Screenshot grounding data:
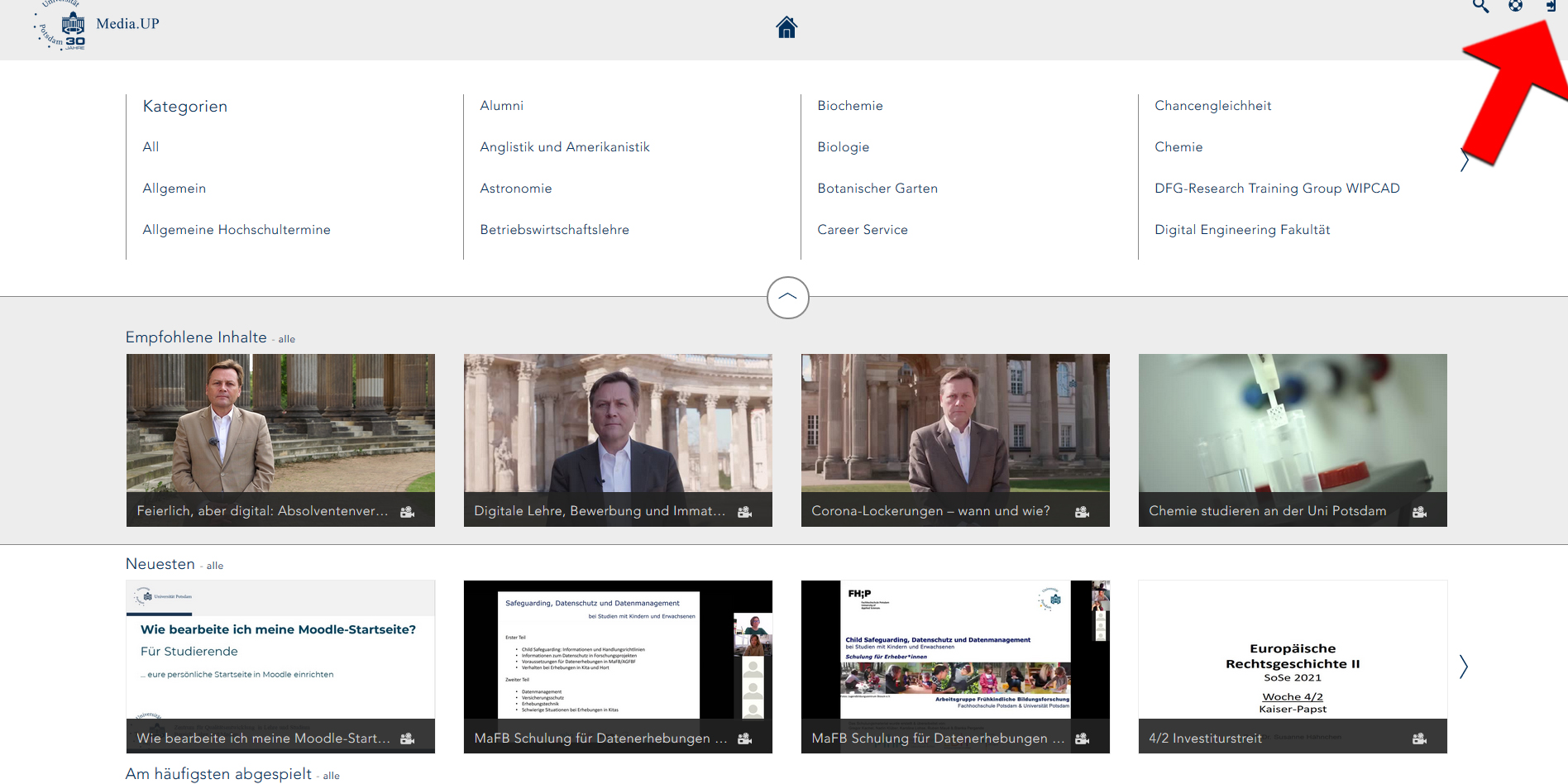Open the search magnifier icon
The width and height of the screenshot is (1568, 784).
1480,7
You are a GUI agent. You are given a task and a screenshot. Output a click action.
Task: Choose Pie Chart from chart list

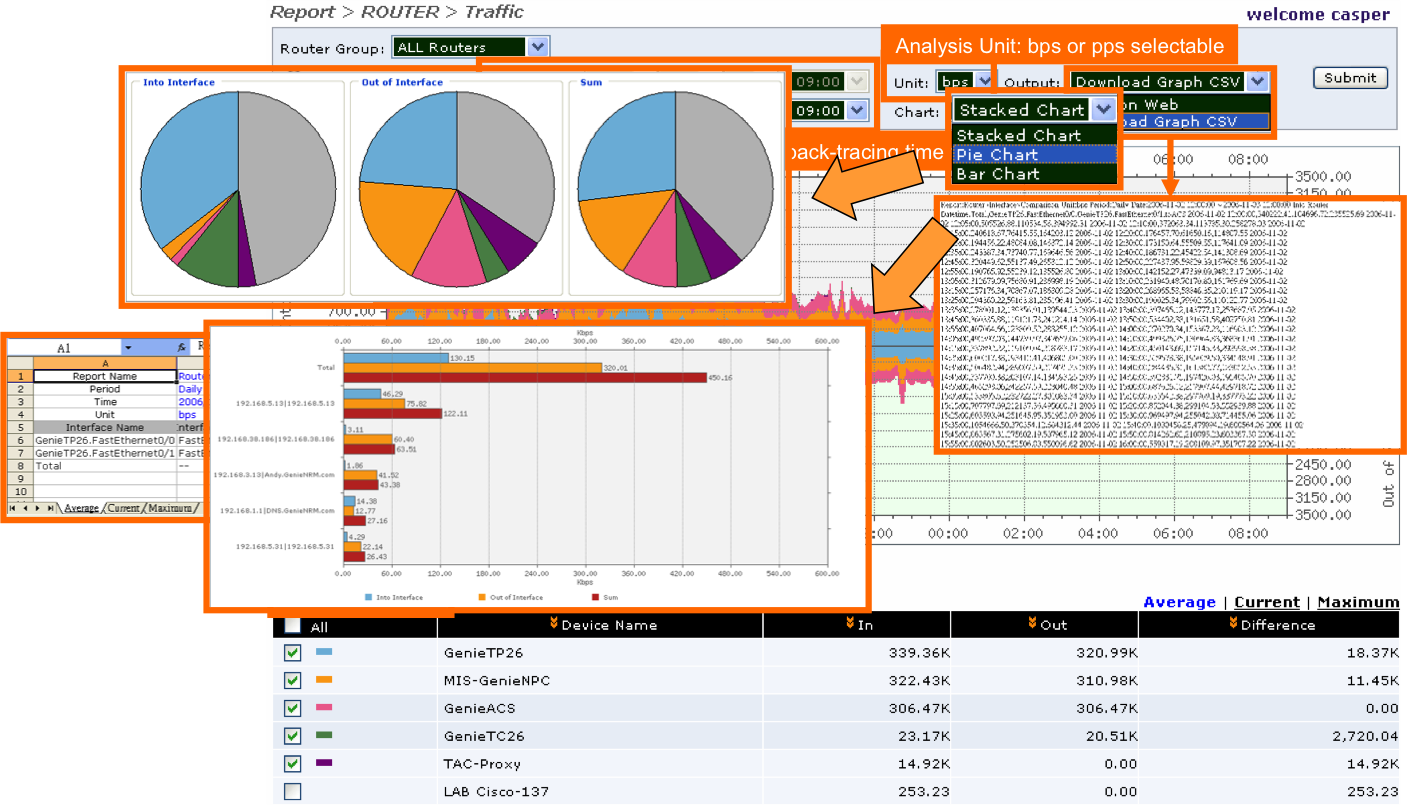[x=1034, y=154]

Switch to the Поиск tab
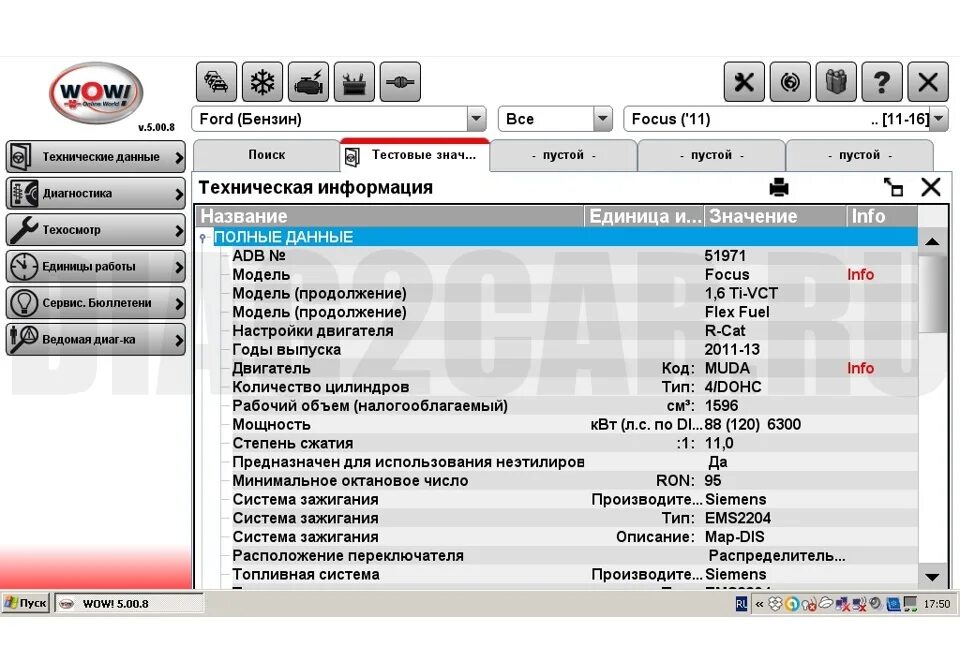[266, 155]

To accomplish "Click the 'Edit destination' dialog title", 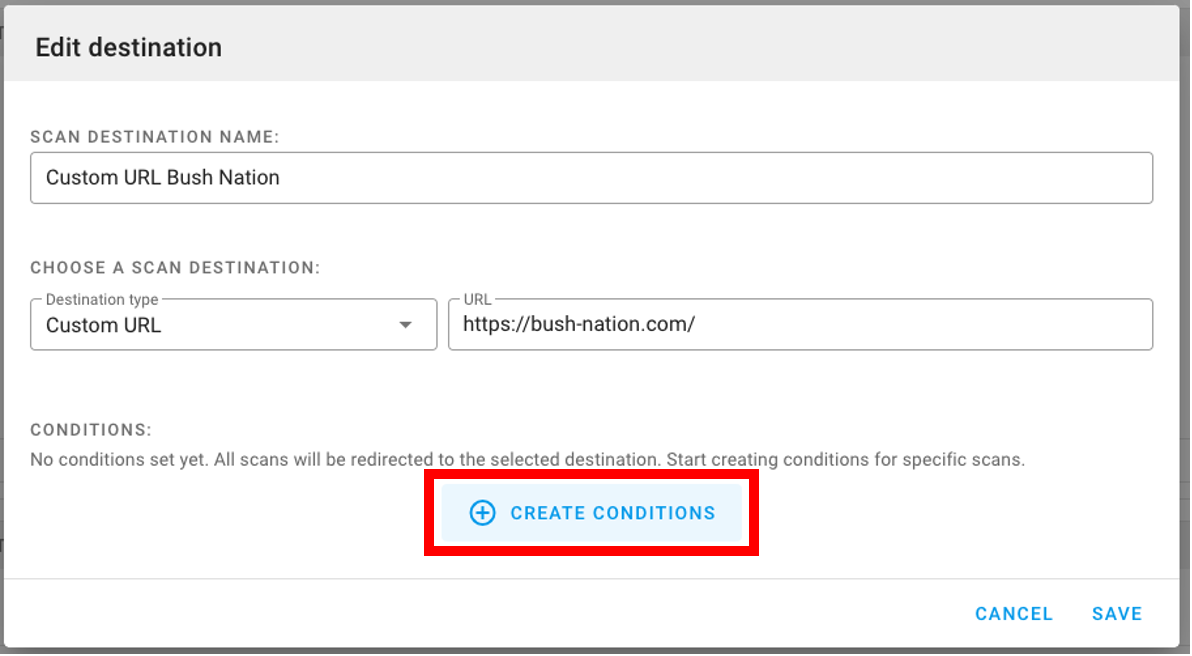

**TASK REQUIREMENTS:** Your task is to restate word for word the lines from the one containing "You are a GUI" through the last line of the data, both ends included, with no pictures.

**RESULT OF THIS TASK:**
You are a GUI agent. You are given a task and a screenshot. Output a click action.
Task: Choose Pie Chart from chart list

[x=1034, y=154]

Switch to the Поиск tab
[266, 155]

To accomplish "Click the 'Edit destination' dialog title", 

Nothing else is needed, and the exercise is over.